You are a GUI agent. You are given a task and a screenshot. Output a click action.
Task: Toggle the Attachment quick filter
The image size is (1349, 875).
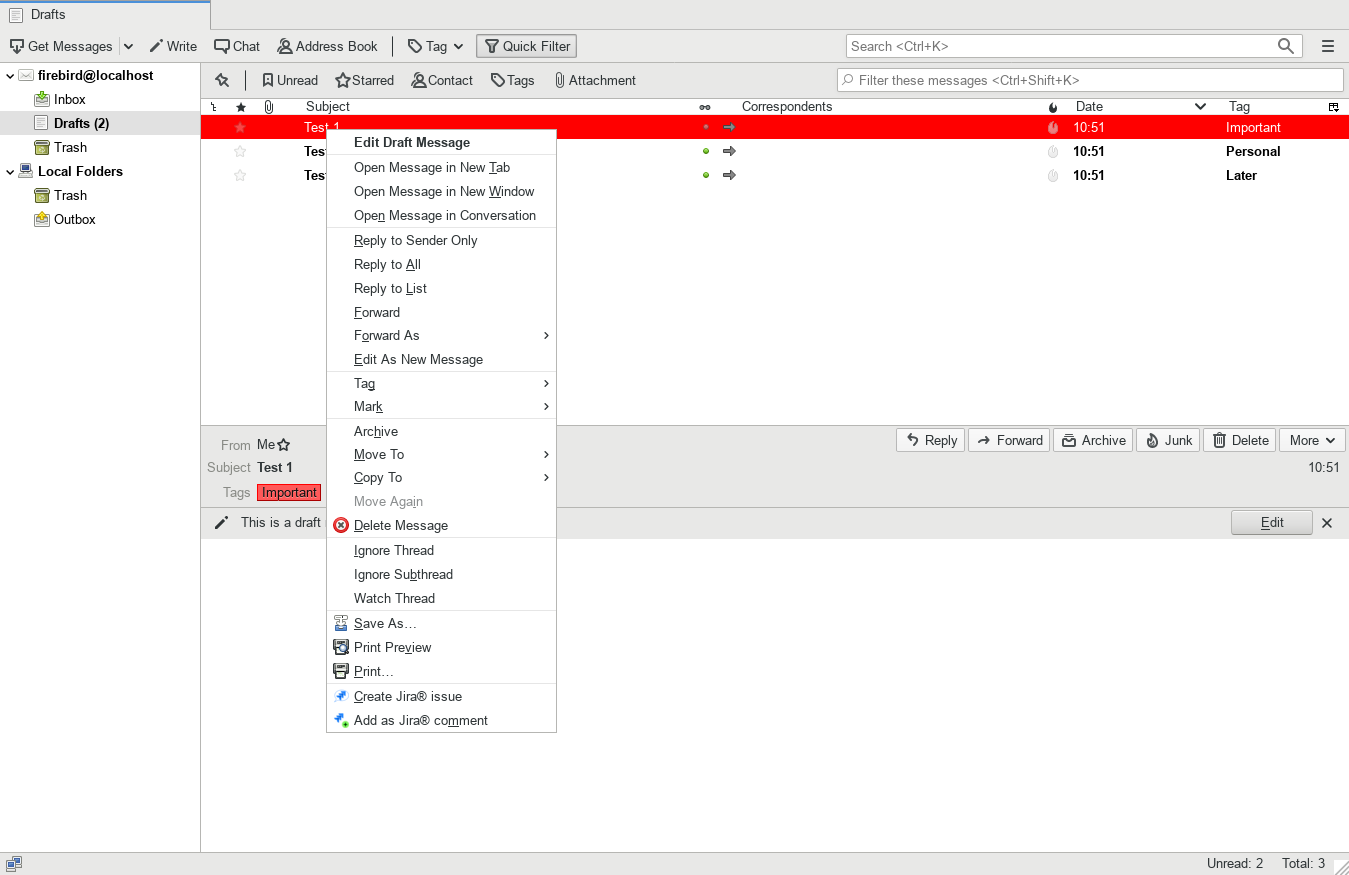(594, 80)
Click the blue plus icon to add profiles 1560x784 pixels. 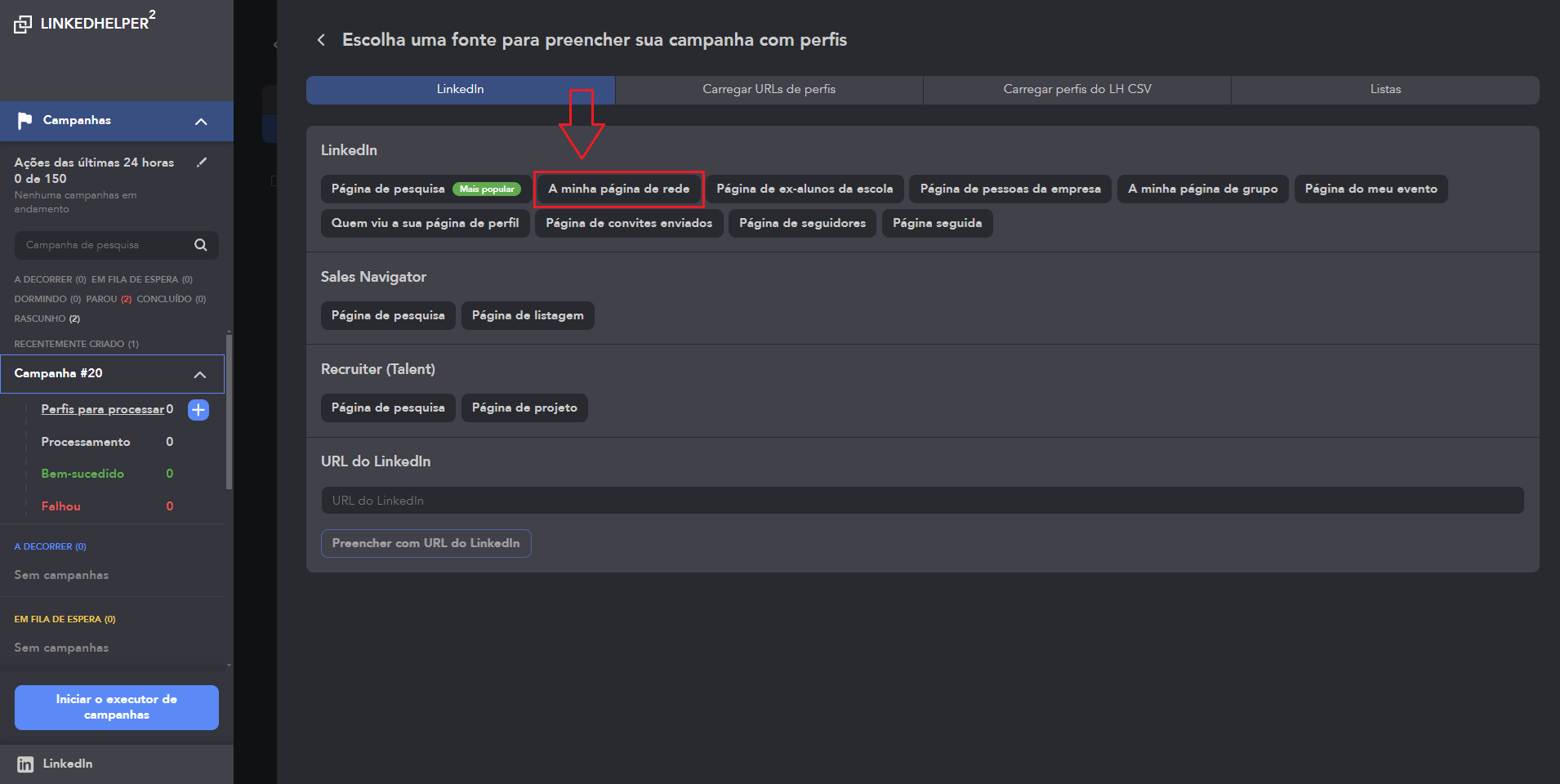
++++++++++
◆ **DIRECTIVE**
Give every line of the entries above as a numbered list, skipping blank lines. Leave out the pictures.

◆ **TASK SOLUTION**
1. You are a GUI agent. You are given a task and a screenshot. Output a click action.
2. Task: Toggle the Attachment quick filter
3. The image size is (1349, 875).
4. (594, 80)
5. Click the blue plus icon to add profiles 1560x784 pixels. 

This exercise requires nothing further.